A run of records:
********
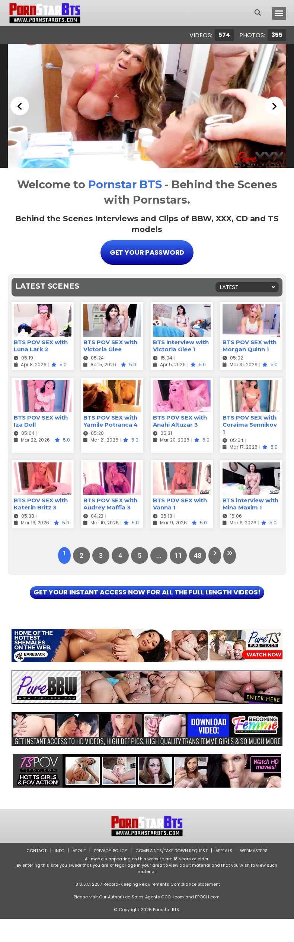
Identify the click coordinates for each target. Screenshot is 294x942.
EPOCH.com (207, 920)
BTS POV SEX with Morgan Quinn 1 (250, 344)
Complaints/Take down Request (172, 873)
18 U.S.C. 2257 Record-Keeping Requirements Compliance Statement (147, 907)
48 (195, 554)
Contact (30, 873)
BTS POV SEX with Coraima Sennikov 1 (250, 423)
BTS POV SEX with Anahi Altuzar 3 (180, 419)
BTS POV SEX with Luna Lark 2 (41, 344)
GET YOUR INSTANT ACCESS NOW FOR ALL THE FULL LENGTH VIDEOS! (147, 603)
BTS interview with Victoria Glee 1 (181, 344)
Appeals (227, 873)
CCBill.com (172, 920)
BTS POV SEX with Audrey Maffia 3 (110, 502)
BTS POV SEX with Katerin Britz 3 (41, 502)
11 (176, 554)
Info (54, 873)
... (156, 554)
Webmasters (259, 873)
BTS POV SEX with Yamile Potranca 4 (110, 419)
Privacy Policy (108, 873)
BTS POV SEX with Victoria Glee (110, 344)
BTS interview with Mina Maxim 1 (250, 502)
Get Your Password (146, 252)
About (75, 873)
********
— Objective —
Write out every line of all the records again, requests included, and leave out the pictures. Scale each coordinate in the answers by 0.95 and round it to a whole number, with halves rounding up, keeping all numbers in the requests unchanged.

— Exercise solution —
Identify the click coordinates for each target. Screenshot is 294x942.
EPOCH.com (197, 874)
BTS POV SEX with Morgan Quinn 1 (238, 327)
Complaints/Take down Request (163, 829)
18 U.S.C. 2257 Record-Keeping Requirements Compliance Statement (140, 862)
48 (185, 526)
Contact (29, 829)
BTS POV SEX with Coraima Sennikov 1 (238, 402)
BTS POV SEX with Anahi Altuzar 3 (171, 398)
BTS POV SEX with Luna Lark 2 (39, 327)
GET YOUR INSTANT ACCESS NOW FOR ALL THE FULL LENGTH VIDEOS! (140, 573)
BTS interview with Victoria Glee 1 (172, 327)
Appeals (216, 829)
CCBill.com (163, 874)
BTS POV SEX with Audrey Maffia 3 (105, 477)
BTS POV SEX with Katerin Britz 3 (39, 477)
11 (167, 526)
Info (51, 829)
... (148, 526)
Webmasters (246, 829)
BTS POV SEX with Yamile Potranca 4 (105, 398)
Privacy Policy (103, 829)
BTS POV SEX with Victoria Glee (105, 327)
BTS interview with Mina Maxim 1 (238, 477)
Get Your Password (139, 239)
About (71, 829)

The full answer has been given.